Segment Open

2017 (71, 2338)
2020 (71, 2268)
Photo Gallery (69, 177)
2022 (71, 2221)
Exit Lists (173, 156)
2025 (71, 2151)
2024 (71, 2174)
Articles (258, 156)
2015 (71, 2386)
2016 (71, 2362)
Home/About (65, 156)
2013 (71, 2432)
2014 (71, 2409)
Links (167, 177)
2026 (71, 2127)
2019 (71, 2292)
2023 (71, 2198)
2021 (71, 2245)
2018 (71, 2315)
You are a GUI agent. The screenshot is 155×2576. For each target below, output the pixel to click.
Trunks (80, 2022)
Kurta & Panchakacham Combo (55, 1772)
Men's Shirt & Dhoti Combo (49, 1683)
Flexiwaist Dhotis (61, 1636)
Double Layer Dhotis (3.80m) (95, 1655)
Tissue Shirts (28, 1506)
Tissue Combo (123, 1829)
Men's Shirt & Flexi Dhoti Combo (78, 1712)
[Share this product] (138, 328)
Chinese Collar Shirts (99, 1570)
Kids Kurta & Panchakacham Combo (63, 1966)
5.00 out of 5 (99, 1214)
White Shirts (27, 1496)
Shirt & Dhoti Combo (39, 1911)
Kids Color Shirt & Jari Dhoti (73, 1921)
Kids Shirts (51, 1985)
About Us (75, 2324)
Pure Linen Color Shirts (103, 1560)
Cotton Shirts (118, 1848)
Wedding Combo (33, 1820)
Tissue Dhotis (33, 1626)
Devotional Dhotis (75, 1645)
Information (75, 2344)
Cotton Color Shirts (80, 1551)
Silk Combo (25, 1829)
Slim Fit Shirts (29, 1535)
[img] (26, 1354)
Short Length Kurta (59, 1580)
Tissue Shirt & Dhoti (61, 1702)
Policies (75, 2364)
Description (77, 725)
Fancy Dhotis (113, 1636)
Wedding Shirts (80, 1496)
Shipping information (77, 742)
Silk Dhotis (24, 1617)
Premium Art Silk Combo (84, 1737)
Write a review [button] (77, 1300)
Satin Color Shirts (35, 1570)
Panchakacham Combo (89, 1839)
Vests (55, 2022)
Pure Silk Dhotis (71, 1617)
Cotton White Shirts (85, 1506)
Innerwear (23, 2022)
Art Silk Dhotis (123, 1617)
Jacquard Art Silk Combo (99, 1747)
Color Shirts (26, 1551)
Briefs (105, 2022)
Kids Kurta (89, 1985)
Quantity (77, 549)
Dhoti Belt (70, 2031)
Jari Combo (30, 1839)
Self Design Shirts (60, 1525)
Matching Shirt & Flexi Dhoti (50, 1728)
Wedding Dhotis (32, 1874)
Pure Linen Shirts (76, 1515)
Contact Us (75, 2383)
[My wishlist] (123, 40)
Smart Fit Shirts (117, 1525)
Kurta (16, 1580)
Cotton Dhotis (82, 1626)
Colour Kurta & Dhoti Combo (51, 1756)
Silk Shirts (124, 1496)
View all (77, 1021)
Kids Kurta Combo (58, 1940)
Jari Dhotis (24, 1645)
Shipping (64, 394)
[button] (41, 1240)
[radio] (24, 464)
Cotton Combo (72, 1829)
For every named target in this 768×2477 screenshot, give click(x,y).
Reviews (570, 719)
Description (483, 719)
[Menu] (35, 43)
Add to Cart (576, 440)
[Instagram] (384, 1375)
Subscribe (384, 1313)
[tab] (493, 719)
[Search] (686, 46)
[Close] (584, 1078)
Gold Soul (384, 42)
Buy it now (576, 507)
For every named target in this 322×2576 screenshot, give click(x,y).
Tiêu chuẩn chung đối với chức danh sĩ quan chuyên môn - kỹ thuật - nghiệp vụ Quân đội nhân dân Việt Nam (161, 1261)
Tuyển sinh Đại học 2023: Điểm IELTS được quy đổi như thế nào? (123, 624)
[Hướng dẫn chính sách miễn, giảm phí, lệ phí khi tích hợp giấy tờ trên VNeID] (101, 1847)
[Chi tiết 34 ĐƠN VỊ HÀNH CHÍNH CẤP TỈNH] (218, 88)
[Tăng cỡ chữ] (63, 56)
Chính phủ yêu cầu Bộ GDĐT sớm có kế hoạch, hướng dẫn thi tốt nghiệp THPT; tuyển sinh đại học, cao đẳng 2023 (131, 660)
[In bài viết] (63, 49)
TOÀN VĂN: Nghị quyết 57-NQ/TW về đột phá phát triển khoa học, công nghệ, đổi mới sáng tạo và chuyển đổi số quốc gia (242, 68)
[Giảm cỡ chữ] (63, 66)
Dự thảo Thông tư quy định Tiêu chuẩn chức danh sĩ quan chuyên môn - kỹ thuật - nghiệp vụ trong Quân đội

Segment Closed

What to produce:
From the records above, return each line that includes "Panchakacham".

Solution to this exercise:
Kurta & Panchakacham Combo (55, 1772)
Kids Kurta & Panchakacham Combo (63, 1966)
Panchakacham Combo (89, 1839)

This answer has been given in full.